Problems to work on
1 – Write down every full calendar date (day, month and year) that appears in the Coventry Cathedral passage.
2 – Answer these questions using the Coventry Cathedral passage:
(a) What hit the cathedral on the night of the bombing?
(b) Who designed the new cathedral?
(c) Which opera did Michael Tippett write for the festival?
3 – Continue the Coventry Cathedral passage from its final sentence.

* Start Given passage *

As part of my everyday business, I have dealt with members of Armed Forces from all over the Western world, and I’m yet to meet a professional soldier (or aviator, or sailor) who “likes” war. War, if and when it happens, is their job, nothing more, nothing less.
The reason why I take time here to bring this up is, simply, because I don’t think that anybody – in or out of Uniform – is indifferent to the horrors of war. It is in that context that I present today’s work, and its “anti war” message. I am anti-war, but not anti-warfighter.

On the night of 14 November 1940, the city of Coventry was devastated by bombs dropped by the Luftwaffe. The Cathedral burned with the city, having been hit by several incendiary devices. The decision to rebuild the cathedral was taken the morning after its destruction; rebuilding would not be an act of defiance, but rather a sign of faith, trust and hope for the future of the world.
Her Majesty the Queen laid the foundation stone on 23 March 1956 and the new cathedral, designed by Basil Spence and built along side the ruins of the original millenium-old structure, was consecrated on 25 May 1962, in her presence. The reconsecration was an occasion for an arts festival, for which Michael Tippett wrote his opera King Priam and for which Benjamin Britten was commissioned to write a piece.

* End Given passage *
* Start Data *

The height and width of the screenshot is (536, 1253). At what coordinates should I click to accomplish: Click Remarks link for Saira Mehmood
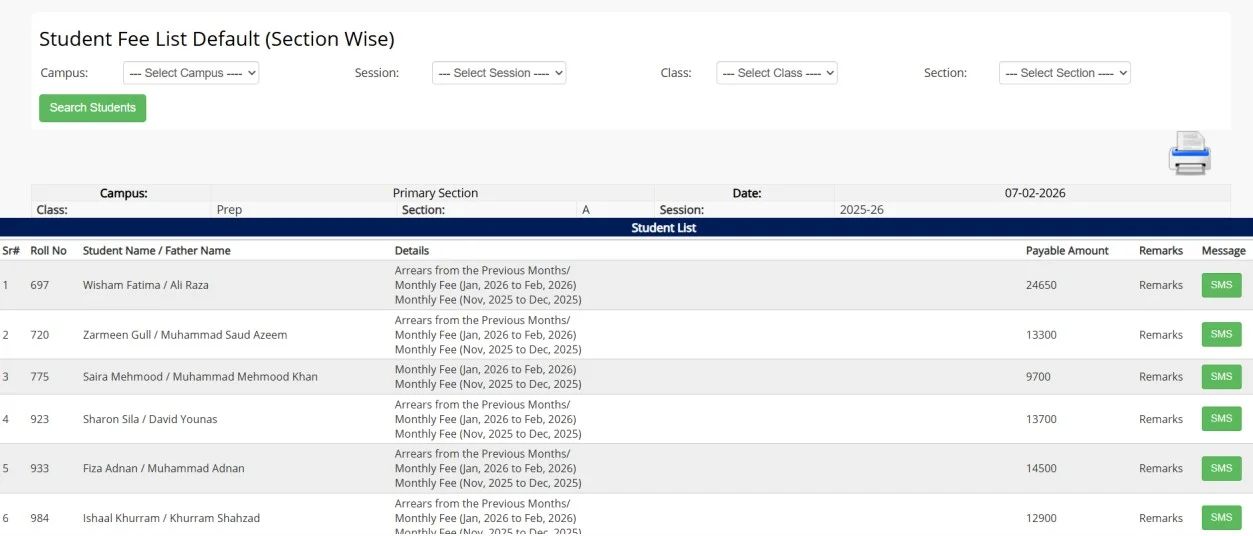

* End Data *

Answers for this exercise
1 –
14 November 1940
23 March 1956
25 May 1962

2 –
(a) Several incendiary devices.
(b) Basil Spence.
(c) King Priam.

3 –
The Festival gave Britten a free hand in his choice of the genre of work, and he took the opportunity to fulfil a long-term general scheme to write a major choral work that had been at the back of his mind since the late 1940s. Of greater personal significance for Britten, however, was the platform the Coventry commission gave him to make a public statement about his strongly held pacifist beliefs. In War Requiem, Britten could speak out in opposition to war, violence and inhumanity. The resulting work was not meant to be a pro-British piece or a glorification of British soldiers, but a public statement of Britten's anti-war convictions. It was a denunciation of the wickedness of war, not of other men. The piece was also meant to be a warning to future generations of the senselessness of taking up arms against fellow men.
The fact that Britten wrote the piece for three specific soloists -- a German baritone (Dietrich Fischer-Dieskau), a Russian soprano (Galina Vishnevskaya), and a British tenor (Peter Pears) -- demonstrated that he had more than the losses of his own country in mind, and symbolized the importance of reconciliation. (Unfortunately Vishnevskaya was not available for the first performance, and had to be replaced by Heather Harper).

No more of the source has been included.